The next day I started with a basic cube primitive and didn’t get anywhere... Then, I decided to use C4D’s n-sided spline, which I then extruded. That gave me an interesting shape. Once I had this, it was then simplicity itself to create the nozzle: on one end of the body, I used Inner Extrude tool, Loop select to select the new polygons and the Outer Extrude Tool to extend the bevel polygons, and the Size tool to shrink these in to the nozzle form.

Following the designs seen in 2001 and Alien, I wanted to populate the interior of the main nozzle with lots of smaller ones... I nearly used the same shape as the overall body, but eventually decided to use cylinders. With these, I again used the extrude tools, this time to create an inner circle where I would put my engine glow.

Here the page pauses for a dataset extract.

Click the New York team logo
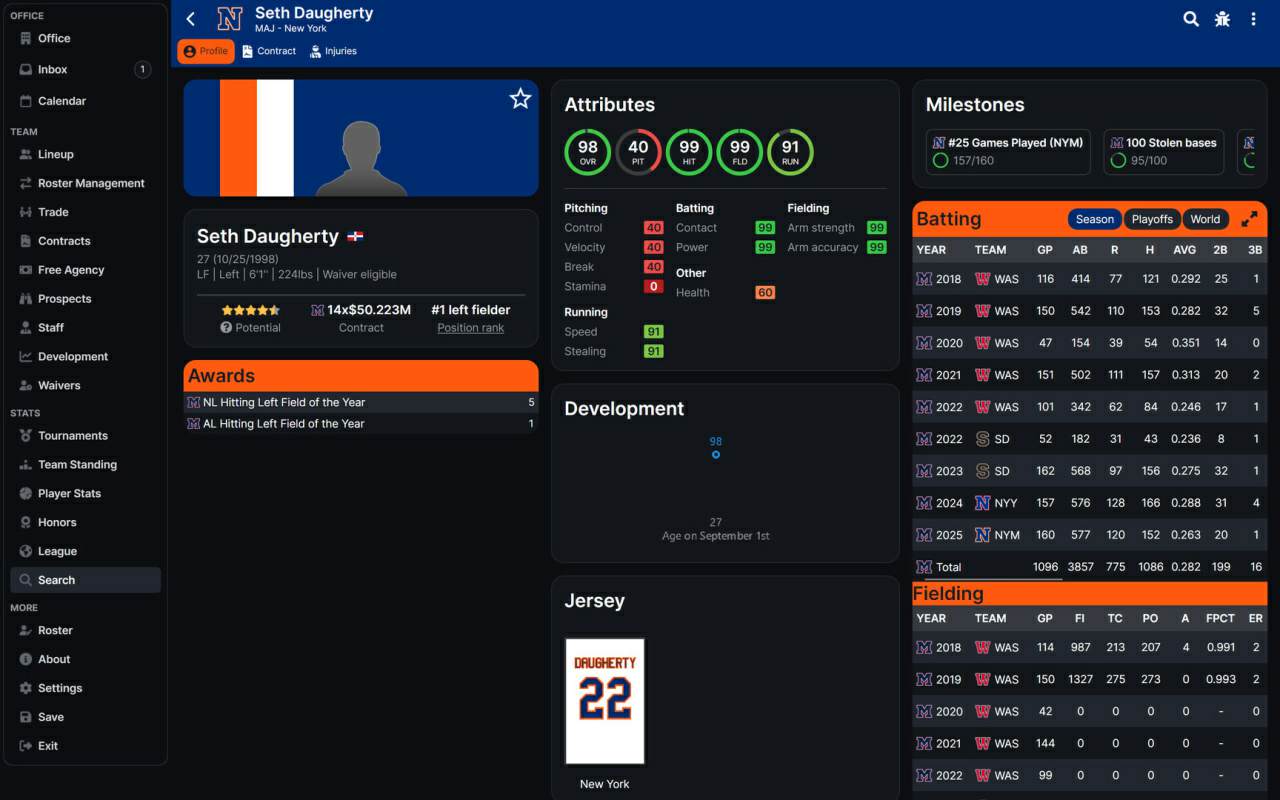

As I created the recess in the cylinder I save the new polygons as a texture tag, so that I could just drop the texture in later.

As I already had an idea what the engine bay would look like, I was fairly sure that not too much of the engine beyond the nozzles would be seen. However, I still decided to add fuel and cooling pipes to dress the (very basic) design up a little. To save time, I used some from a greeble and nurnie pack that I downloaded some time ago. I just made some minor changes to them, so that they would disappear into the bulkhead behind the engine.
Screen shot 2011-10-18 at 11.32.24

For the engine glow, I created a material as follows. Obviously the idea is to create a bright, hot looking core with the material

• Colour - bright, around 250%, I used a pale blue 220, 220, 255
• Luminance - a darker blue, around 100, 100, 255
• Glow - I chose a blue in between those for Colour and Luminance, setting the Inner strength around 250%, outer strength around 350%. The Radius will depend very much on object/polygons you’re wrapping it around.
• Random around 19%
• Frequency around 3%

As you can see, that gives a bright whit glow with a blue hue - very Star Wars!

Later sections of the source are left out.